Artificial Sweeteners: A Cause for Concern

We’re asked often about the use of sweeteners besides sugar. Of course, we’ve long known certain artificial sweeteners like aspartame were a big no-no for migraineurs.

For the some of the others, however, the potential for harm was a little less clear. But it’s been our general recommendation that the preferred strategy was to avoid them altogether (regardless of the strength of their marketing materials).

One reason being we’ve learned that those who adopt this strategy clearly do the best, and make the speediest progress.

We understand, though. Getting rid of added sugar is step 1 in the plan. Being the drug recently crowned as most addictive, it’s no surprise this leads to sugar cravings for some. Especially those with a pre-existing sweet tooth. And sweeteners can help to satisfy those cravings.

But continuing to sweeten food seems to only perpetuate the sugar addiction, maintaining those sugar cravings indefinitely. Get rid of the sweeteners, and the addiction breaks.

Removing all the added sweeteners also has the wonderful perk of waking your palate to all the richness of flavor and sweetness long hidden under the oppression of sugar.

Jenny and I don’t use sweeteners of any kind, which is why you won’t find them in our Primal Provisions recipes.

[RELATED: If you’d like 3 complete sets of sweetener-free and delicious Migraine Miracle meal plans sent your way every week, then check out Primal Provisions.]

Beyond the addiction issue, though, it wasn’t clear if there were additional reasons to stay away.

That looks to be changing.

In a study just published in the journal Stroke, researchers tracked the connection between consumption of artificially sweetened beverages, stroke, and dementia. The result: consumption of artificially sweetened beverages was associated with a 3-fold increase in the risk of stroke and dementia (95% CI 1.26–6.97 for stroke, 1.18–7.07 for dementia).

Yikes!

 

Two Important Questions

There’s a great lesson here, one that gets back to a fundamental point about food. A point that’s ESPECIALLY important for those with migraines, where living in harmony with our ancient biology is essential to keeping the beast away.

And that’s that there are really two questions for evaluating food. Two questions that, for me, still remain the single best framing device for deciding what’s best to eat.

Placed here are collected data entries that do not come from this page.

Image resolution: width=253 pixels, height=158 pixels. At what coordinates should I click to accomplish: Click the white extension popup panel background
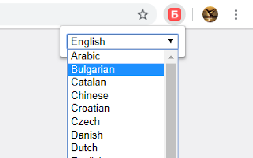point(123,30)
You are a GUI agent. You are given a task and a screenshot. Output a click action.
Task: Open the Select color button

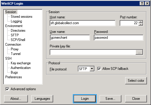click(136, 81)
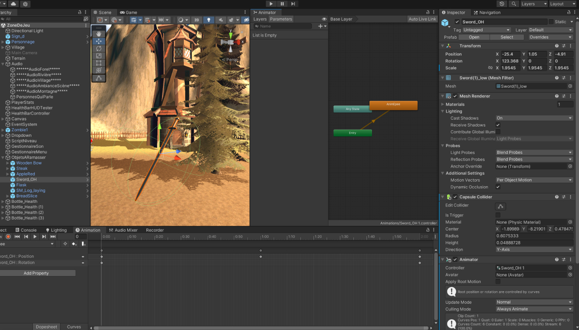Open the Tag dropdown showing Untagged
Image resolution: width=579 pixels, height=330 pixels.
pyautogui.click(x=487, y=30)
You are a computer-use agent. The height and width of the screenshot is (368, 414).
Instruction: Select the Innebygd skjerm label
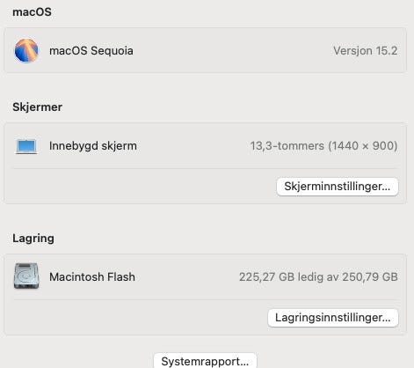93,146
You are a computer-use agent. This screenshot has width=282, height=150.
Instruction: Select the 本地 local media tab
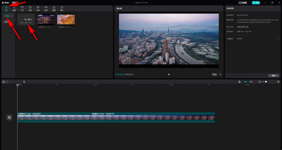coord(7,16)
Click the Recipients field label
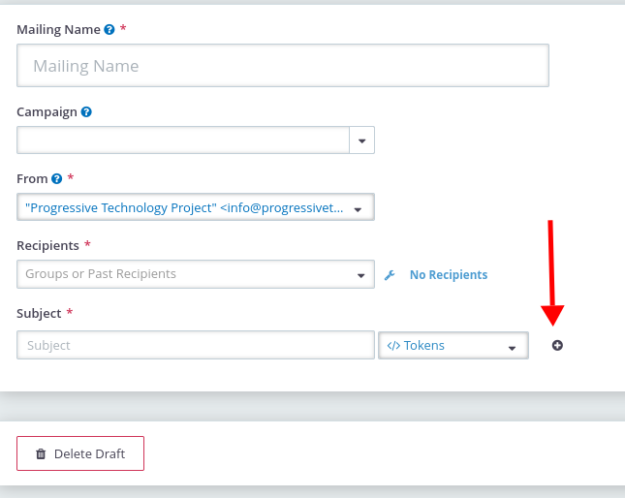This screenshot has width=625, height=498. coord(47,246)
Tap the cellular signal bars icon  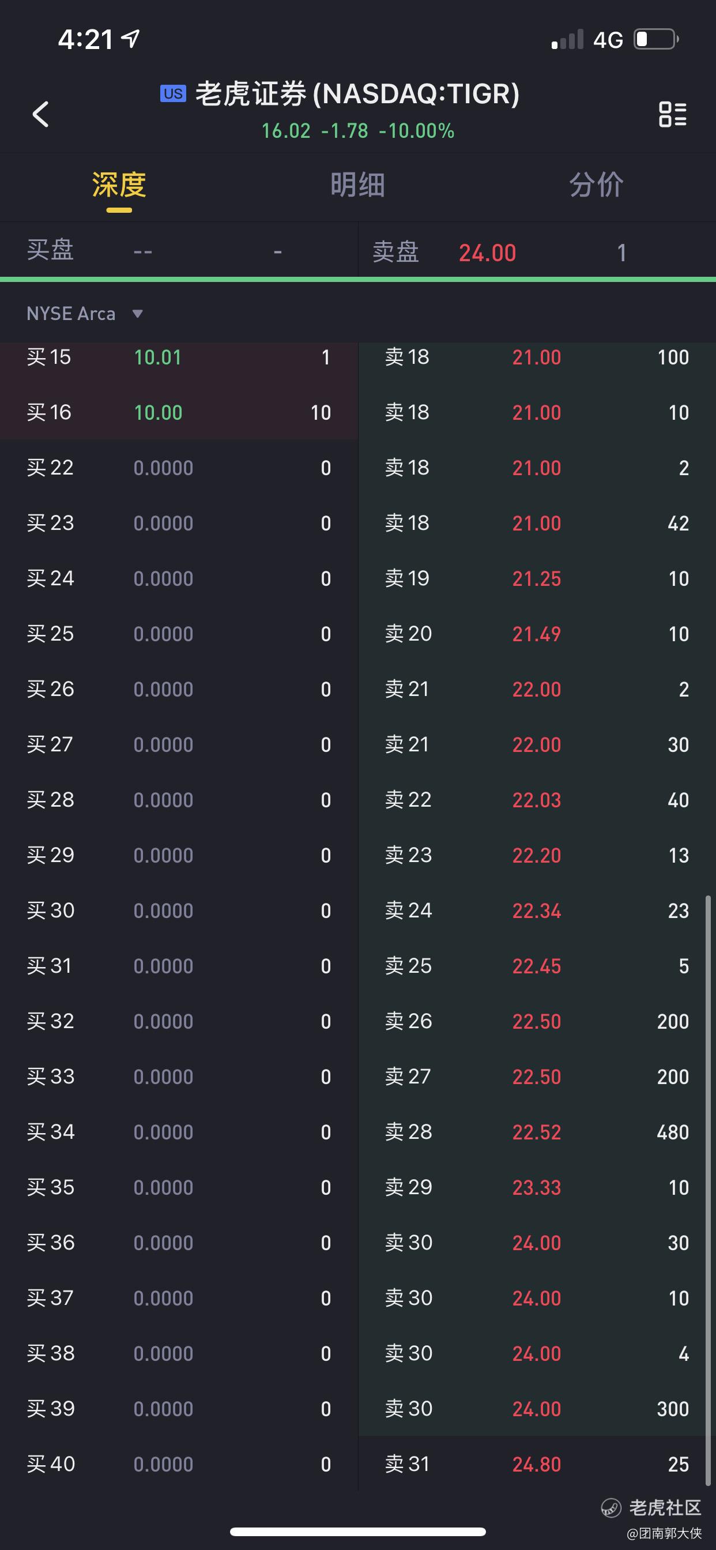[x=567, y=40]
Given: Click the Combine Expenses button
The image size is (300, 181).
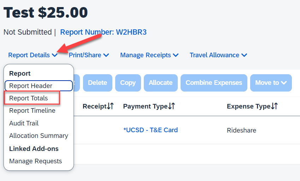Looking at the screenshot, I should click(x=214, y=83).
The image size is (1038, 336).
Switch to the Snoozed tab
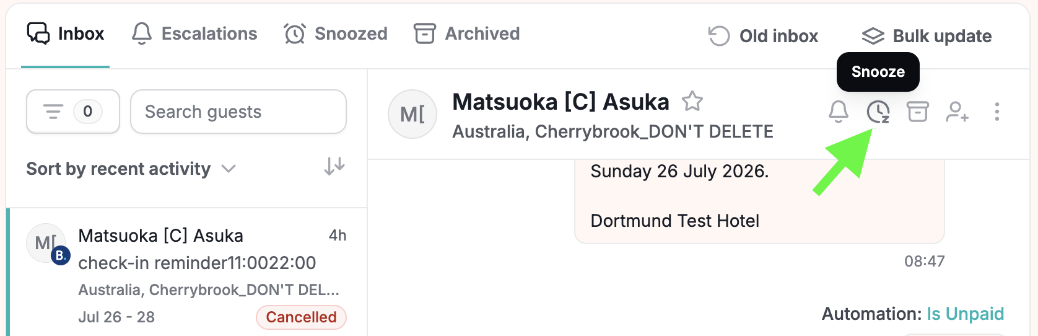[x=336, y=33]
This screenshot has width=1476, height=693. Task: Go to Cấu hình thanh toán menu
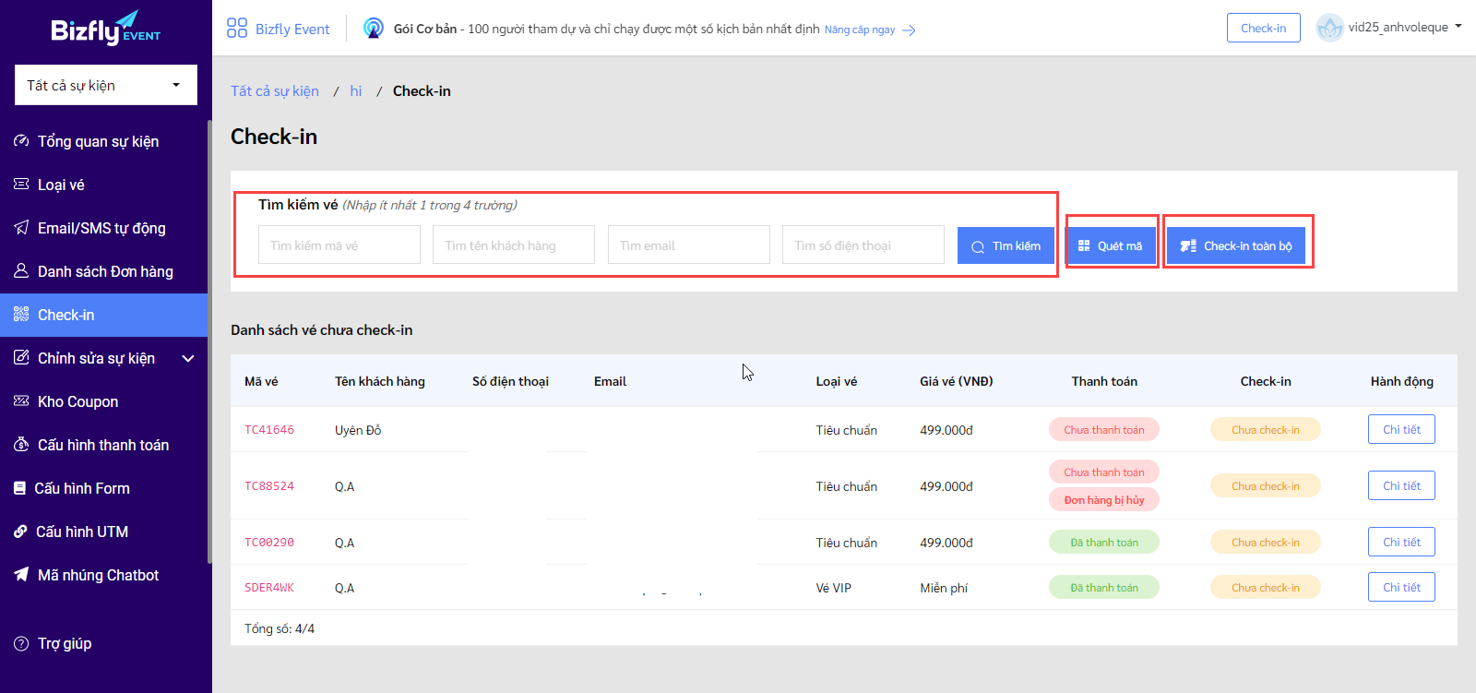103,445
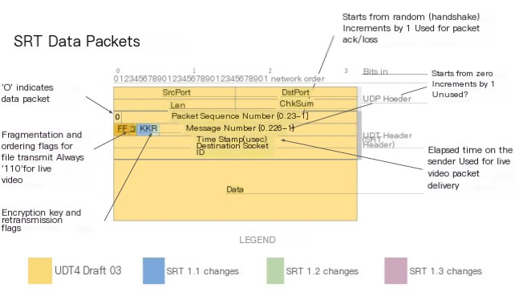
Task: Click the Data payload area label
Action: (235, 189)
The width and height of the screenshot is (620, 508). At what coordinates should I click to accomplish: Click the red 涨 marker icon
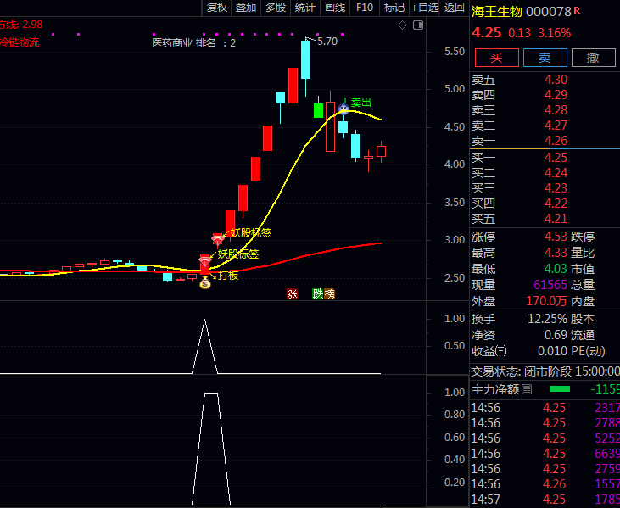click(x=292, y=294)
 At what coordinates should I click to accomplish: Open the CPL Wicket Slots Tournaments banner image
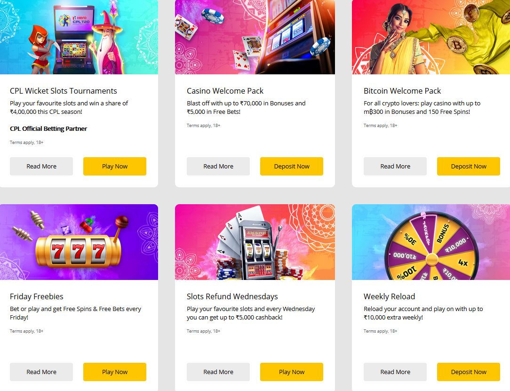79,37
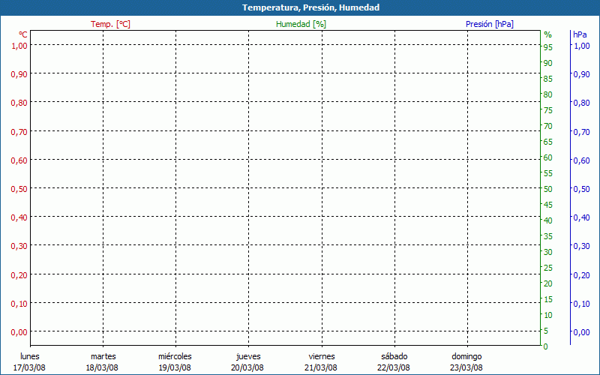Click the blue "hPa" pressure axis unit
The image size is (600, 375).
click(x=580, y=35)
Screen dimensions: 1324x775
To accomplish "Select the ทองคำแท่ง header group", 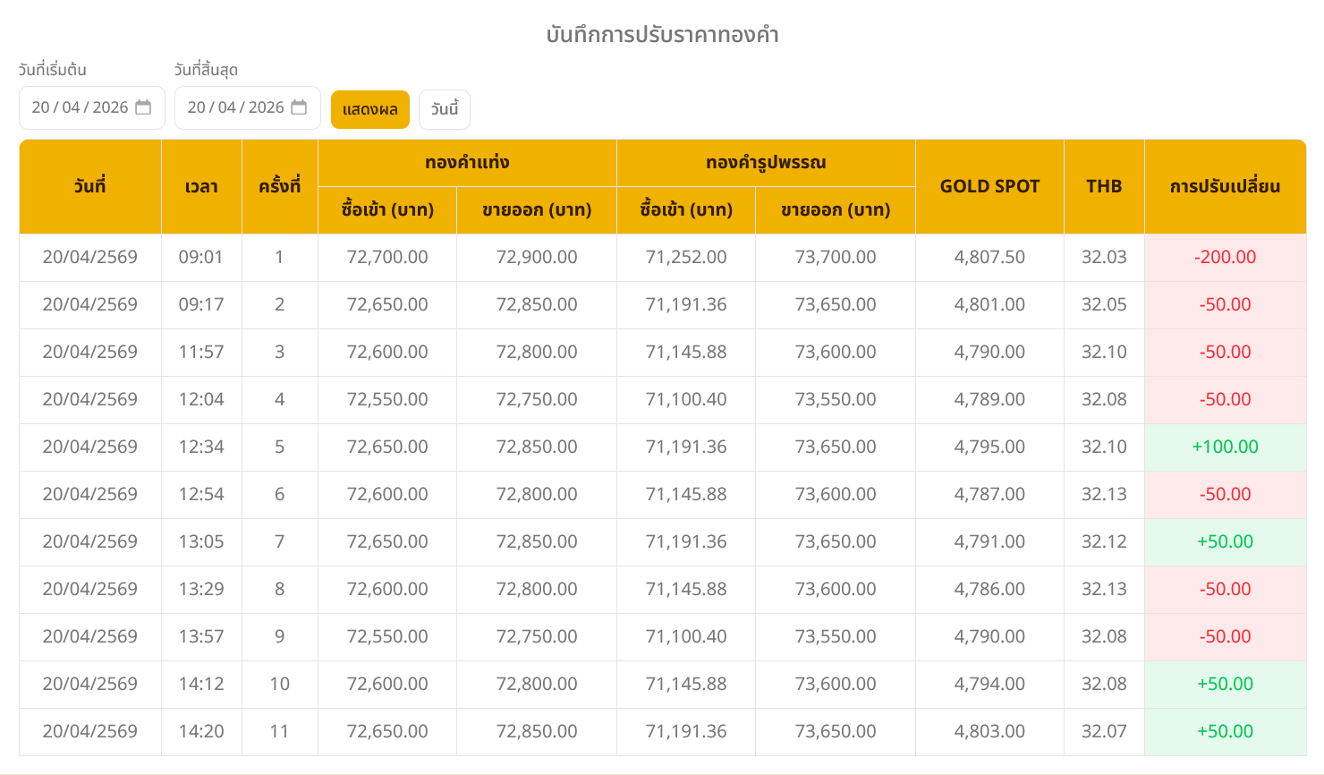I will pyautogui.click(x=467, y=163).
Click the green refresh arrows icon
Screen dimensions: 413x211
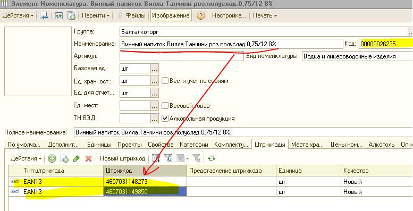coord(212,158)
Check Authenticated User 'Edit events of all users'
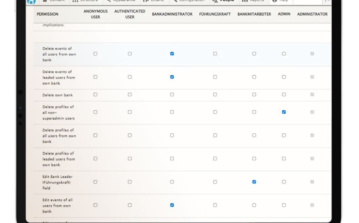 [x=130, y=205]
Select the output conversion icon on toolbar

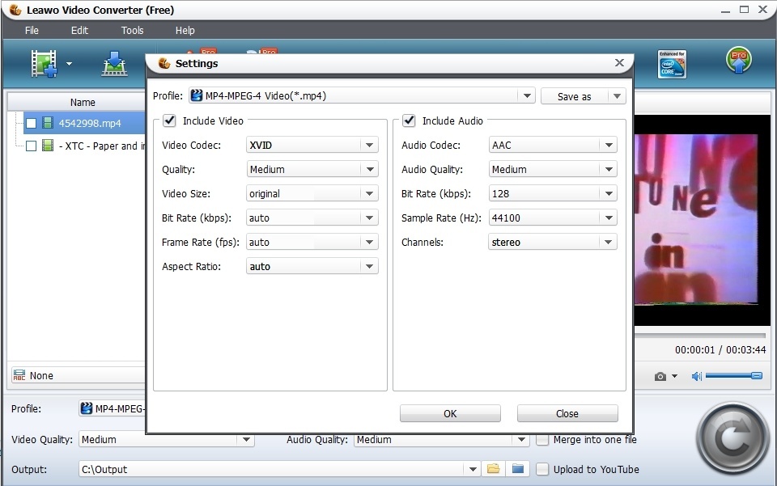(x=113, y=64)
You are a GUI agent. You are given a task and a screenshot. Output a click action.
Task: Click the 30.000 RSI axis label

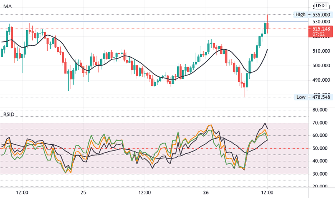[320, 174]
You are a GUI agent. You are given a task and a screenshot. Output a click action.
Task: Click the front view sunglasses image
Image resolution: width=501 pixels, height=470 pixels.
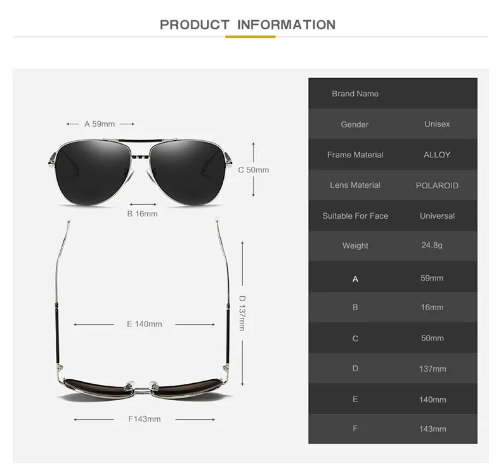(140, 172)
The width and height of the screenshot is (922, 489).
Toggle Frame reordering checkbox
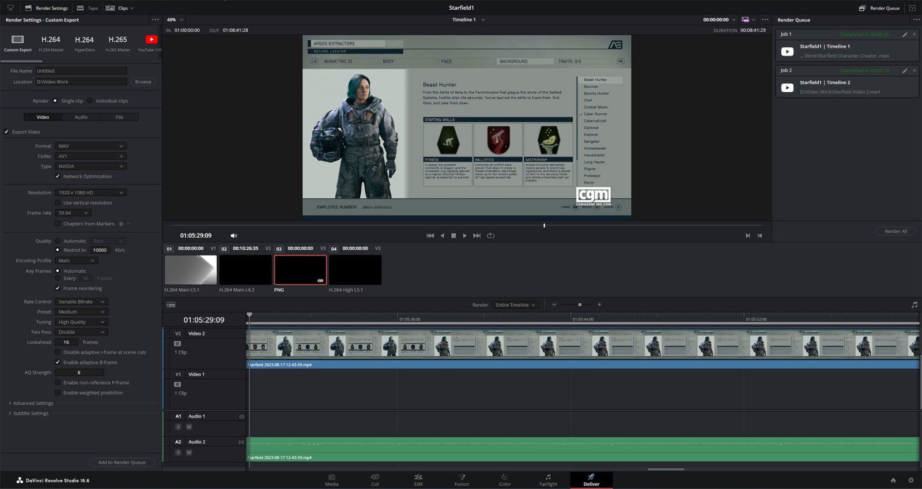58,288
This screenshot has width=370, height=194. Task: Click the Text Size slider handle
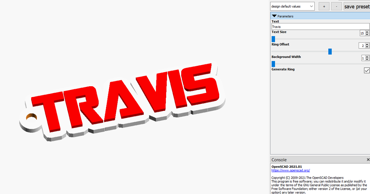(x=273, y=39)
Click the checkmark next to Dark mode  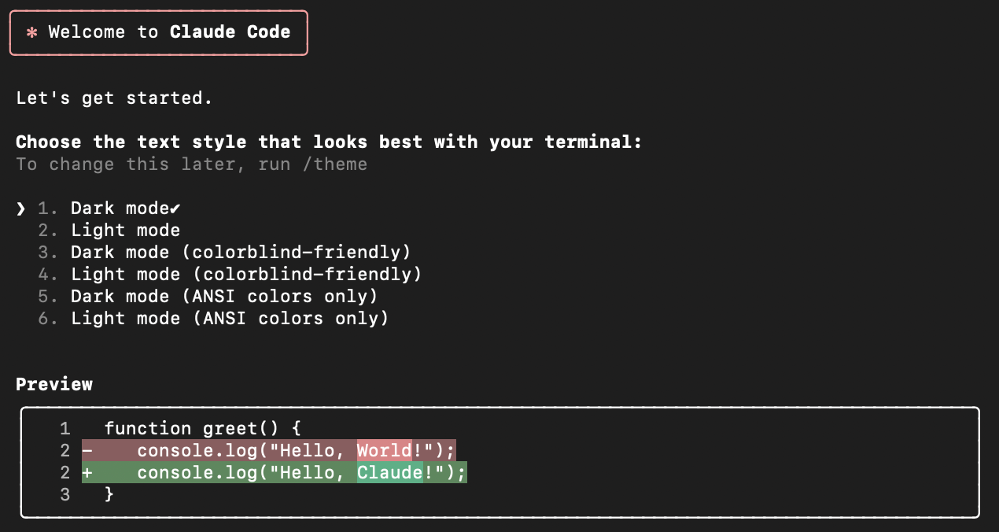point(175,209)
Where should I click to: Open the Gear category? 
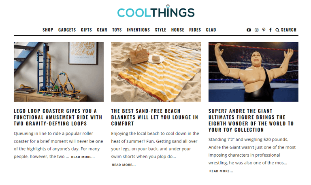point(102,30)
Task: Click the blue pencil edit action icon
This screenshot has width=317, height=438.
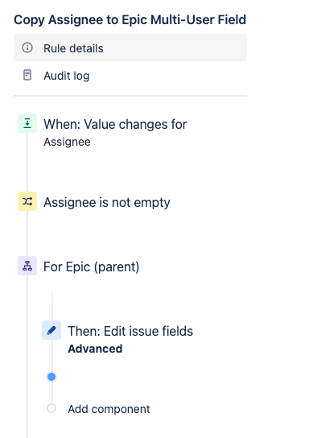Action: click(x=51, y=330)
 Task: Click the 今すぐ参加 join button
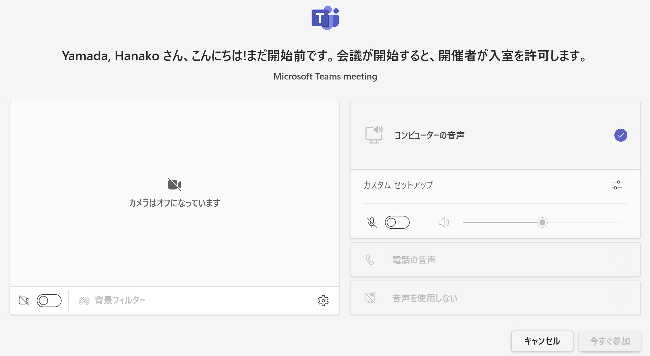pyautogui.click(x=610, y=341)
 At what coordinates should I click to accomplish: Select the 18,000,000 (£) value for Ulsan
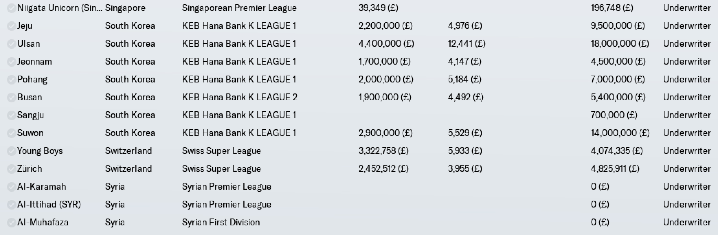620,44
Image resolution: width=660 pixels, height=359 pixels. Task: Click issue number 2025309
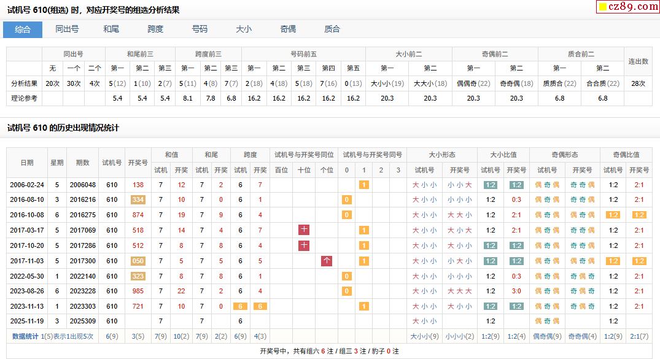point(82,321)
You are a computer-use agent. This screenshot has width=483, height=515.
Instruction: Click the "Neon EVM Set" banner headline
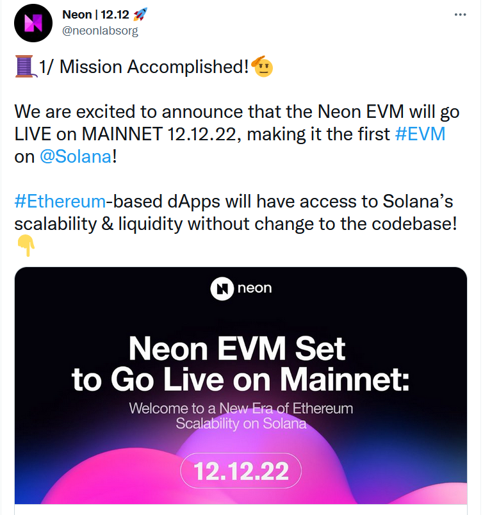[237, 350]
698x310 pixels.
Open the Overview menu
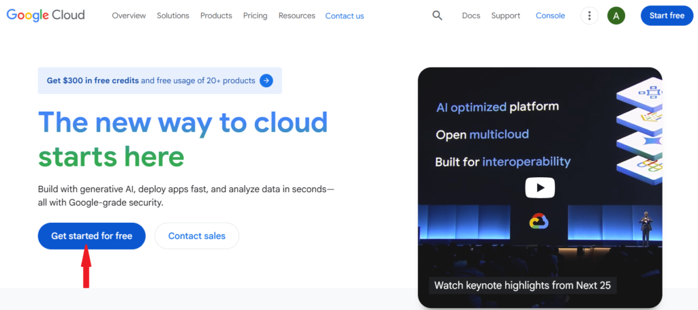[129, 16]
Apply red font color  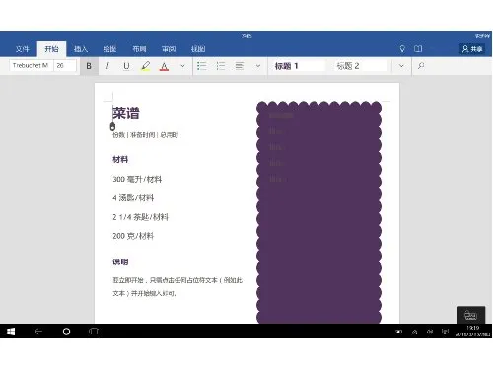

It’s easy to lose sight of them. When we do, though, it’s an easy slide down a slippery slope, as the emerging story on sweeteners is telling us.

Here are those two simple and very important questions to use when evaluating food:

QUESTION #1: Is this food something a wild, hunter gatherer human could’ve safely eaten?

If yes, then place in the SAFE pile (this is a VERY large pile, btw 🙂 ).

If not, then place in the SUSPECT pile, and move to question number 2.

QUESTION #2: Do we have good reason to believe that it’s still safe for human consumption (i.e. not disease promoting)?

If no, then place in the avoid – or at least “approach with caution” – pile pending further information.

And, of course, if it has been proven UNSAFE, then place in the avoid pile.

 

For a while, the sweeteners remained in somewhat of a gray zone. None would’ve been available to our ancestors (“no” to question one), but a case could be made for some that they might be ok. I wouldn’t say so anymore.

While the data from the aforementioned study is correlational (i.e. we can’t conclude based on this evidence that the artificial sweeteners is directly responsible for the increase in stroke and dementia), it nonetheless presents compelling cause for concern, especially for a food that’s already in the suspect pile.

At this point, it’s up to those who would promote them to prove, beyond and doubt, that they’re safe. And they have an uphill road.

For me, there’s an important reminder here (one I lose sight of occasionally), which is to always keep those two important questions top of mind. Because time and again, we’re learning the same lesson: when we stray from the ancestral template, we usually pay the price.